Editor's note: Philadelphia food writers Joy Manning and Tara Mataraza Desmond drop by each week with Meat Lite, which celebrates meat in moderation. Meat Lite was inspired by their book, Almost Meatless.
This weekend, right in the middle of sipping a cold beer and fantasizing about a lamb burger, my pal, chef and author, Robin Asbell, tweeted about the baked falafel burgers she was making. Just like that, the lamb burger in my mind's eye became this week's Meat Lite recipe.
Falafel, of course, is a vegetarian darling for its protein richness, flavor, and texture. Stuffed into a pita, the crispy outside and creamy, spice-infused inside makes for a sandwich that rivals even the heftiest hoagie. As is, falafel is a favorite. But a touch of lamb marbled through the mixture adds a new dimension. Plus, lamb is popular in Middle-Eastern cuisine making it a natural partner for these fellow indigenous ingredients.
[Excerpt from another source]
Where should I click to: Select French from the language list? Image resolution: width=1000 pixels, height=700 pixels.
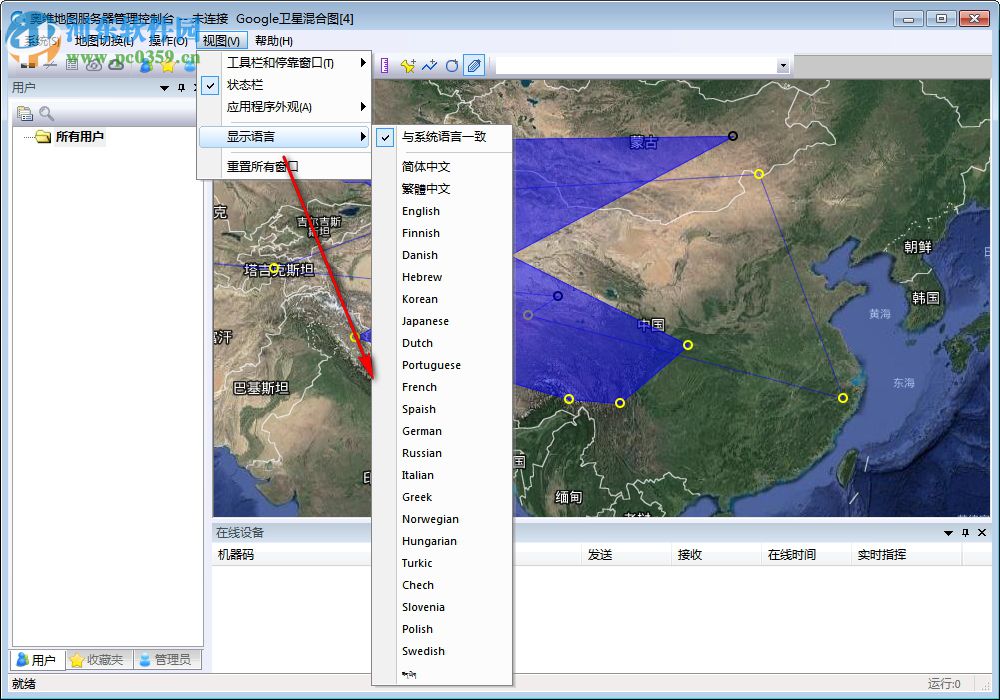coord(418,387)
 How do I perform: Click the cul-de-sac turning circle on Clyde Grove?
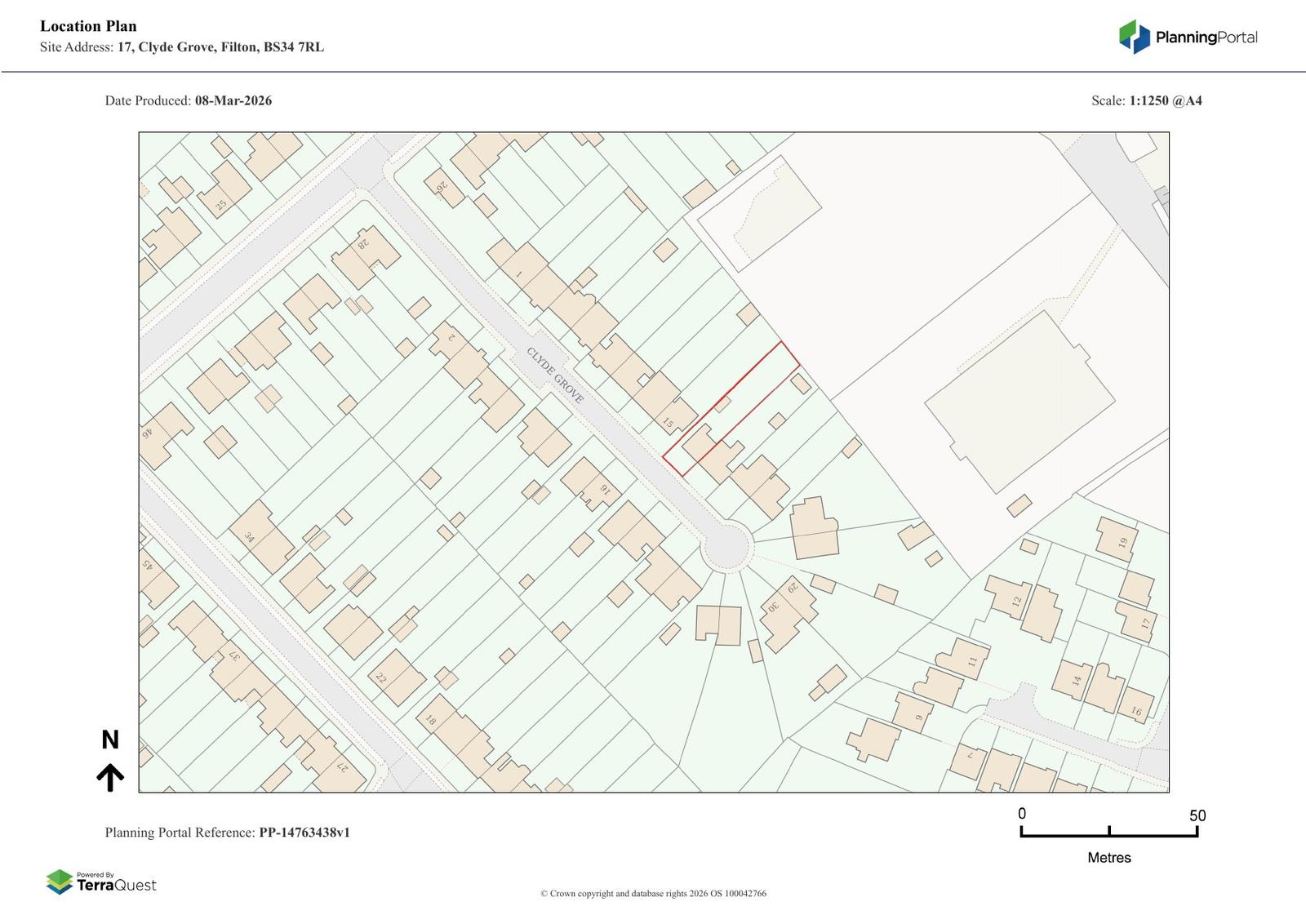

Falafel recipes often call for flour or bread crumbs as a binder. Instead, I substituted cooked bulgur wheat (a nod to Robin's book, The New Whole Grains Cookbook for extra flavor, texture, and fiber.
If you're cooking for mixed company, split the mixture to exclude meat from some of it before patting into patties.
Read more: Photo of the Day: Lamb Burger
- Yield:makes four 7-ounce burgers, but you can create smaller slider-sized burgers for mini pita pockets, or on flatbread cut into rounds
- 3/4 cup water
- 1/3 cup bulgur wheat
- 1 1/2 cups cooked chickpeas (or 1 15-ounce can)
- 2 teaspoons ground cumin
- 1 teaspoon ground coriander
- 1/2 cup loosely packed cilantro
- 1 large garlic clove, minced and pressed to a paste
- 1 egg, beaten
- 1 whole scallion, chopped
- 1 teaspoon coarse salt
- 1/2 teaspoon freshly ground black pepper
- 8 ounces ground lamb
- 2 tablespoons olive oil
- 4 pita or flatbread
- 1/2 large cucumber, sliced thin
- 1/3 cup crumbled feta
- 1 cup mixed greens
Preheat the oven to 375°F. Bring the water to a boil in a small saucepot. Add the bulgur wheat, cover the pot, reduce the heat, and simmer for 10 minutes. Remove from heat and let sit, covered, an additional 2 minutes. Transfer to a large mixing bowl and let cool slightly.
Put the chickpeas, cumin, coriander, cilantro, garlic paste, egg, scallion, salt and pepper in the bowl of a food processor. Add the cooled bulgur wheat. Pulse the mixture about 25 to 30 times, until a chunky paste forms. Scoop the mixture back into the large mixing bowl.
Crumble the ground lamb on top of the chickpea mixture. Using your hands or a rubber spatula, gently combine the lamb with the mixture. Form into four 7-ounce patties, about 1/2-inch thick.
Coat a large skillet with 1 tablespoon of the oil and set over medium-high heat. When the oil is hot, add the patties (do this in batches if your pan isn't large enough to fit all at once) and cook for 3 minutes. Flip over and cook 3 minutes more. Transfer to the oven and bake for about 5 to 7 minutes.
Stuff into pita and top with cucumber and feta. Toss the mixed greens with the remaining olive oil and add to the burgers. Alternatively, serve the burgers open-faced on warm flatbread with the fixings piled on top.